DIRECTIONS FOR THIS TASK: Reproduce the entries below word for word, from the line containing "Where should I click to: Click the application" through the last line of the entries, both included. Leave the pictures out of your copy.

***

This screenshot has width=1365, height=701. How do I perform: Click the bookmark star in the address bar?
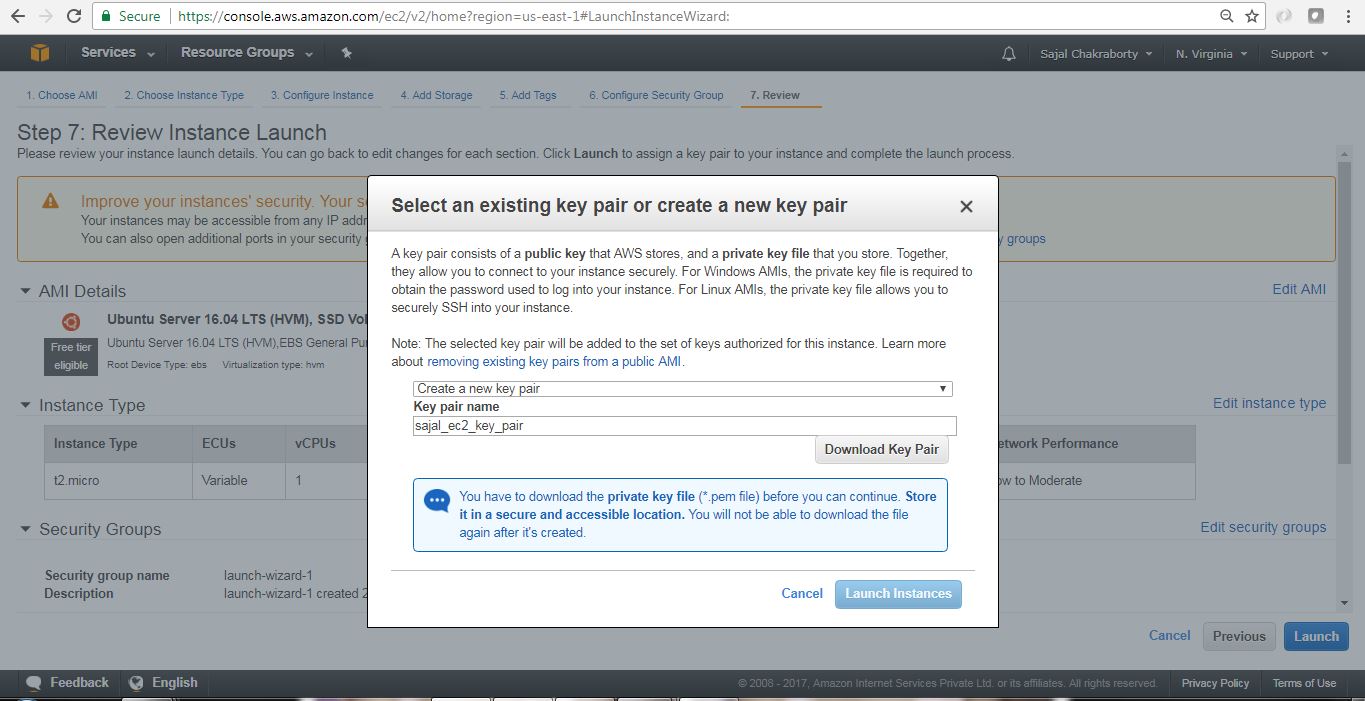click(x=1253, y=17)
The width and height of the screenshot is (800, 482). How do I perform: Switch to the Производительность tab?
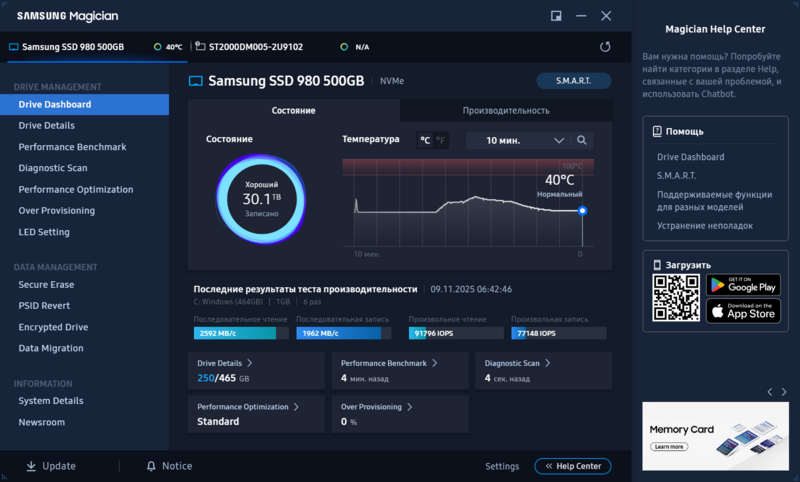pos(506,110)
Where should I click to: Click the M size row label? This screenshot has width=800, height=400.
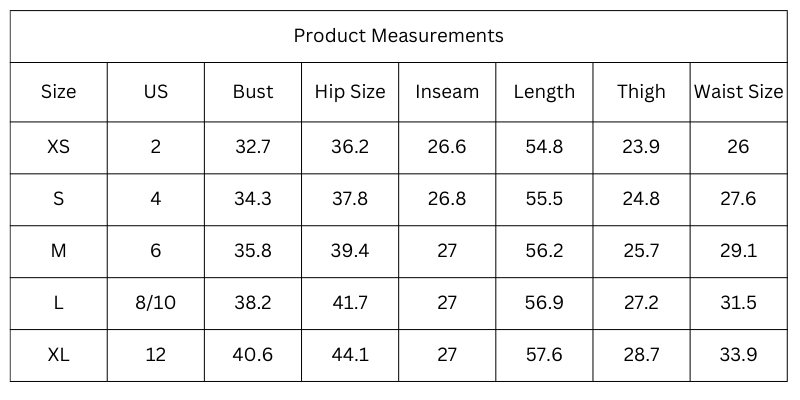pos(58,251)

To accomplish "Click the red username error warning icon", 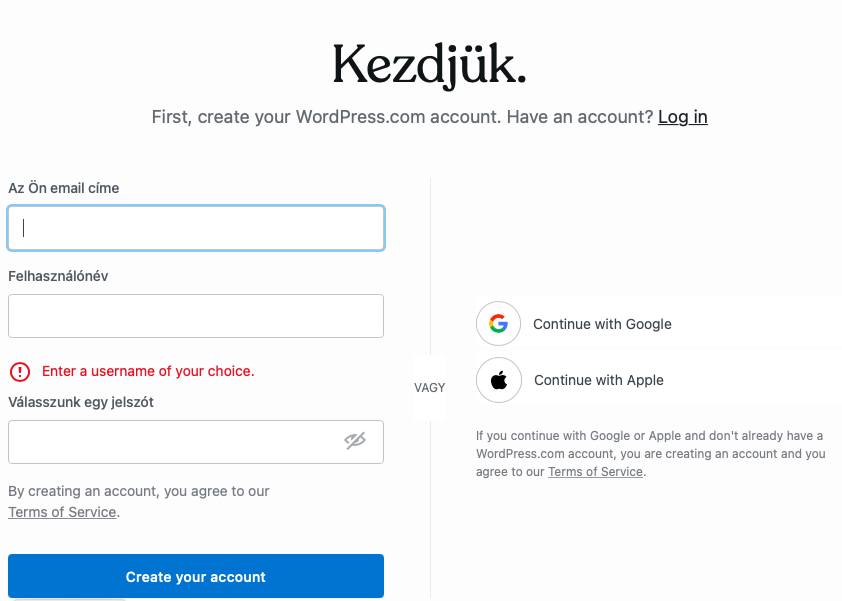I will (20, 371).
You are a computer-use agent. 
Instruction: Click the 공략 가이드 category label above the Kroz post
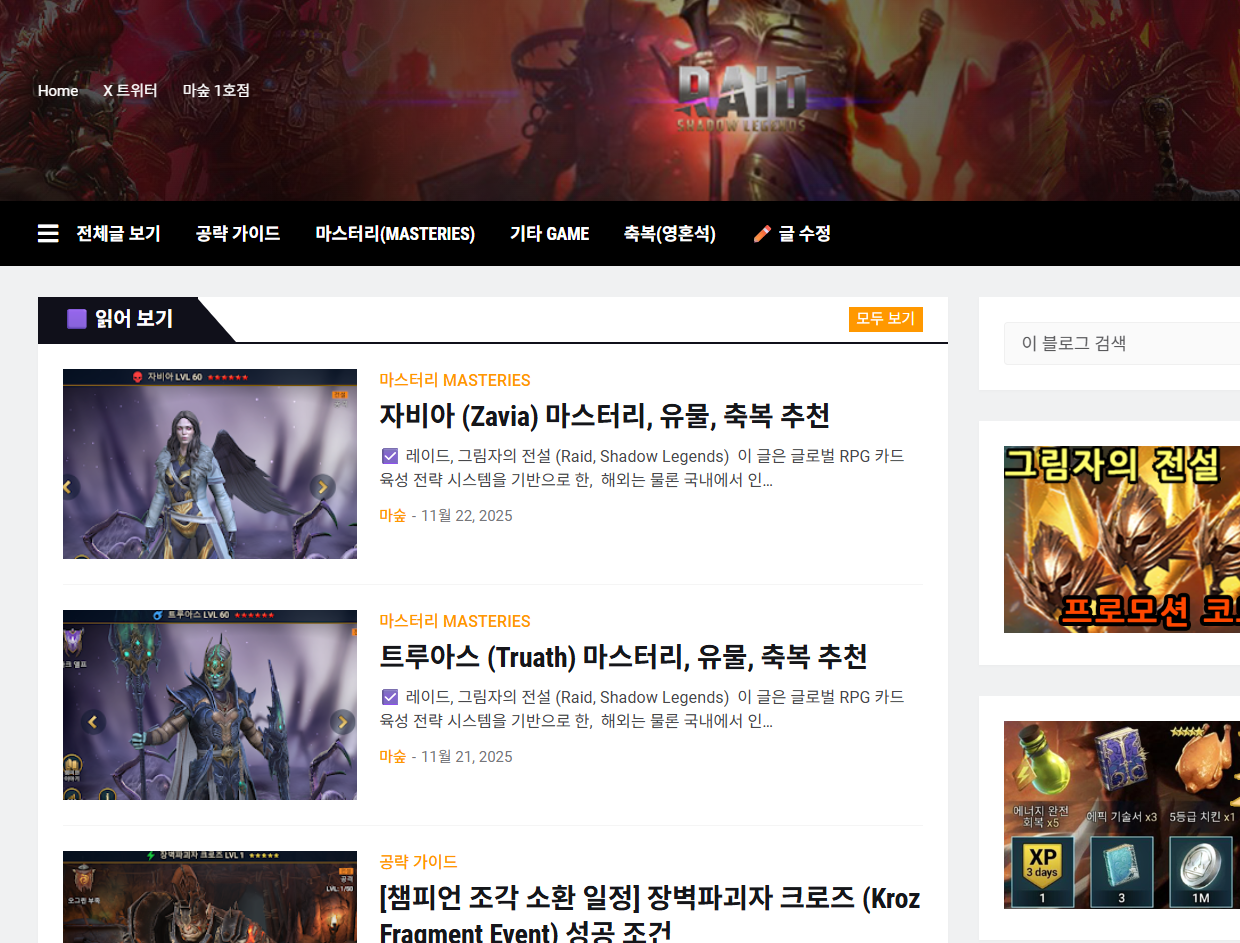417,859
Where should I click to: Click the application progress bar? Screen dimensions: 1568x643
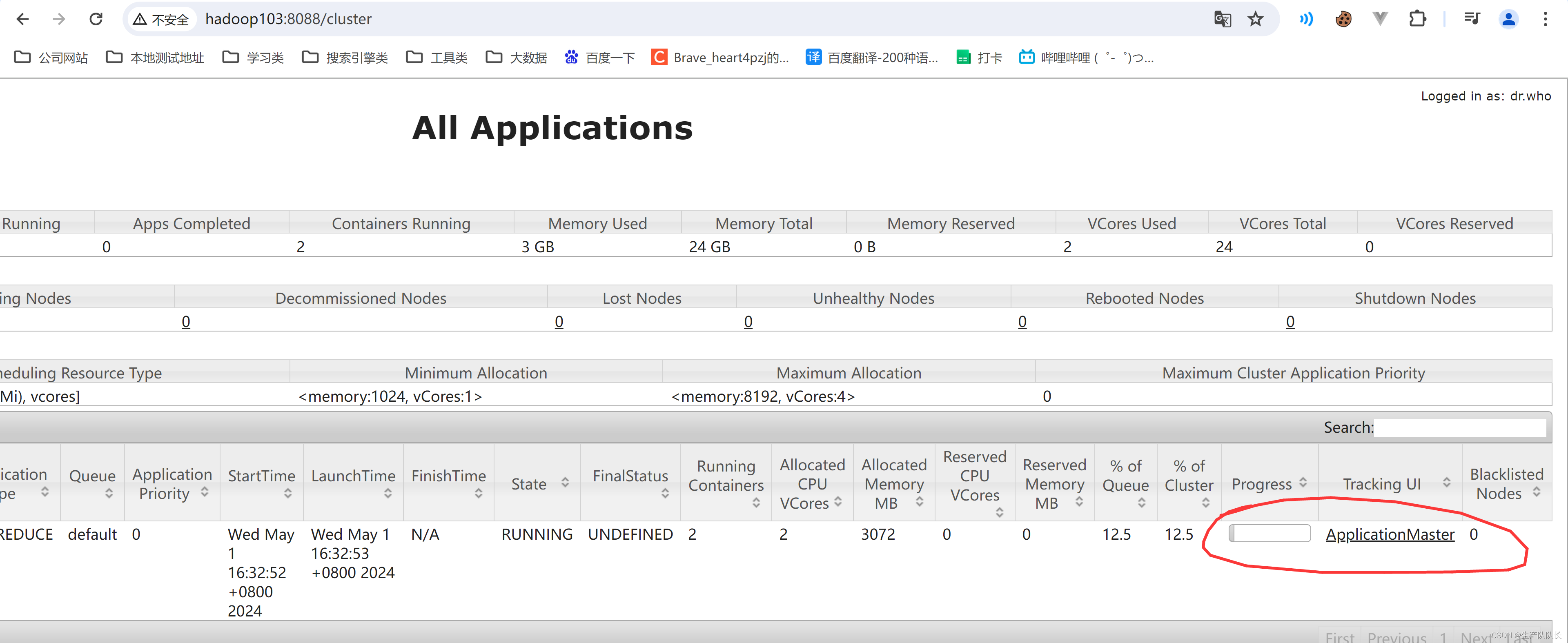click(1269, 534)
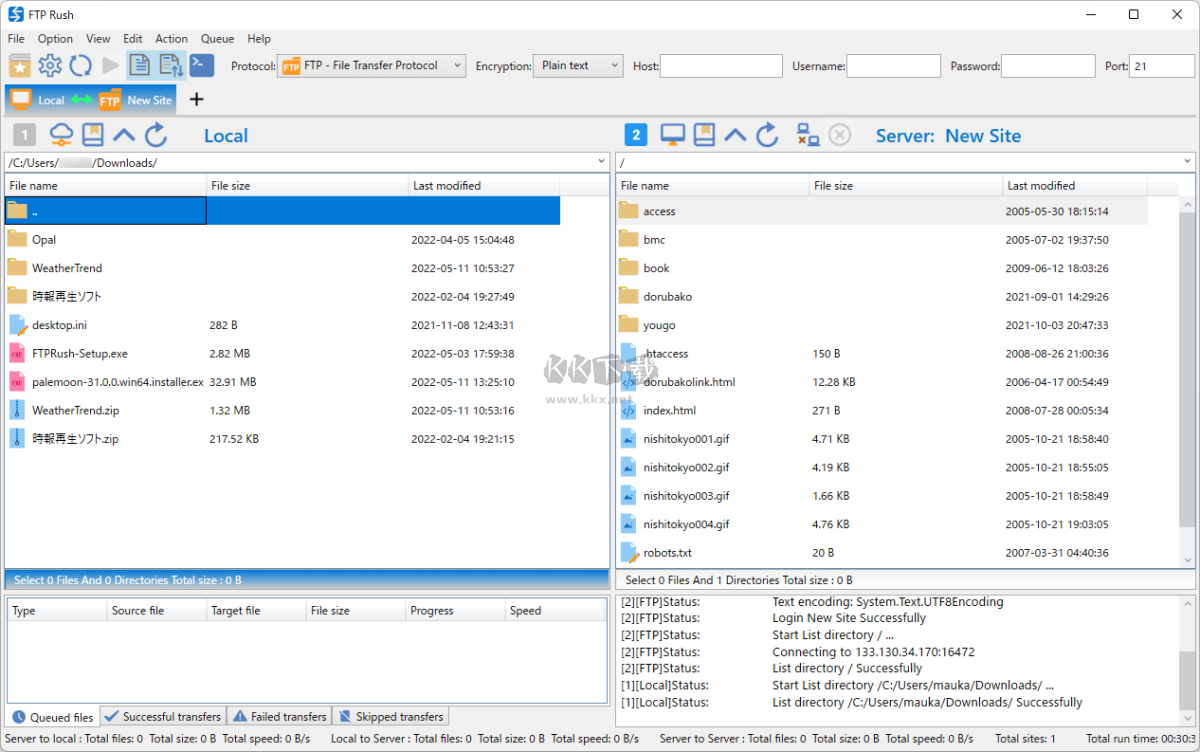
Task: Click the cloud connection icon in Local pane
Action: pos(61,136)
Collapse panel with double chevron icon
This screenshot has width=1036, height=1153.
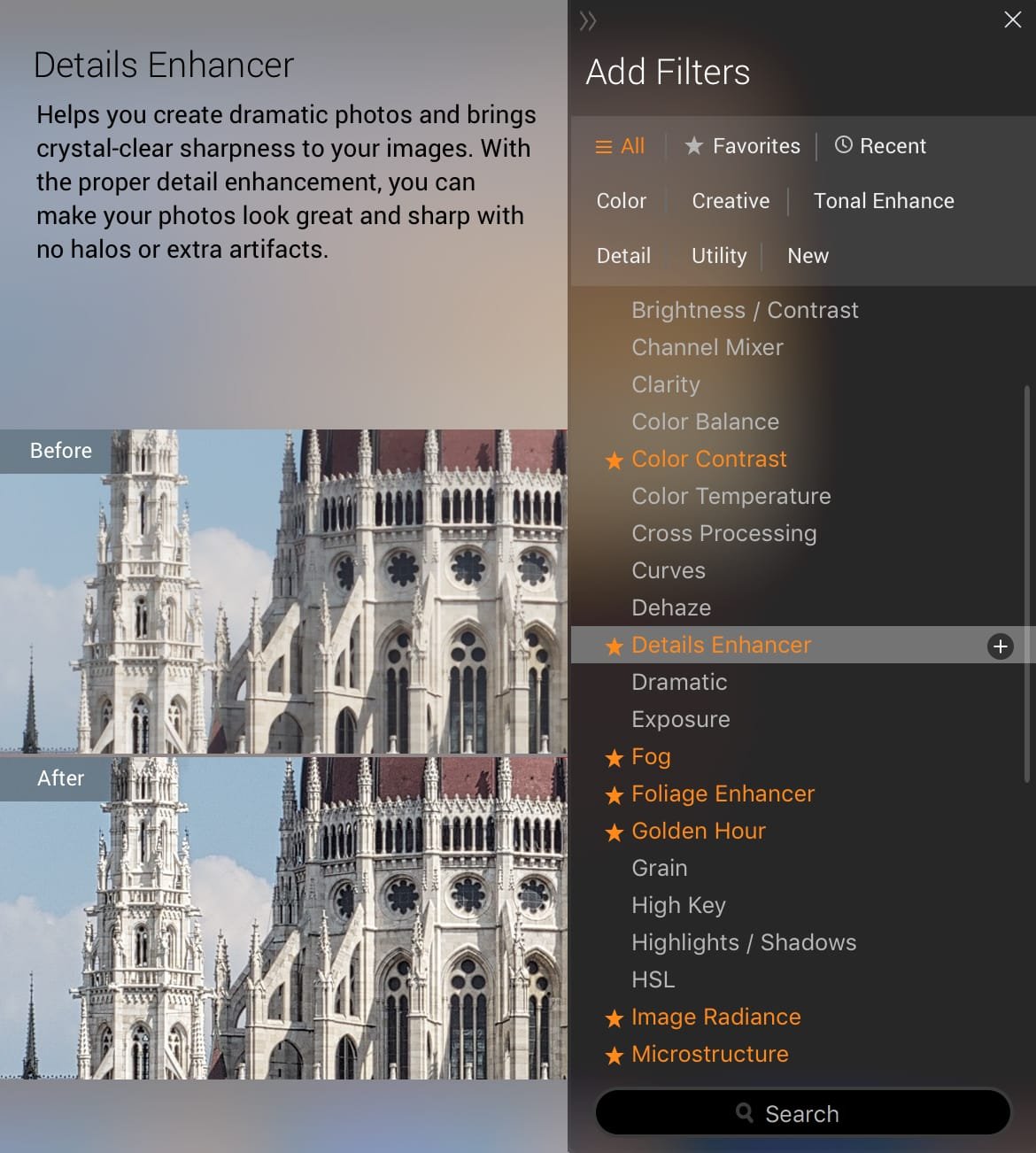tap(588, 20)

***

EXPECTED ANSWER:
Where should I click to: Click the application progress bar? Screen dimensions: 1568x643
click(1269, 534)
Task: Click the cloud connection icon in Local pane
Action: pos(61,136)
Collapse panel with double chevron icon
This screenshot has width=1036, height=1153.
tap(588, 20)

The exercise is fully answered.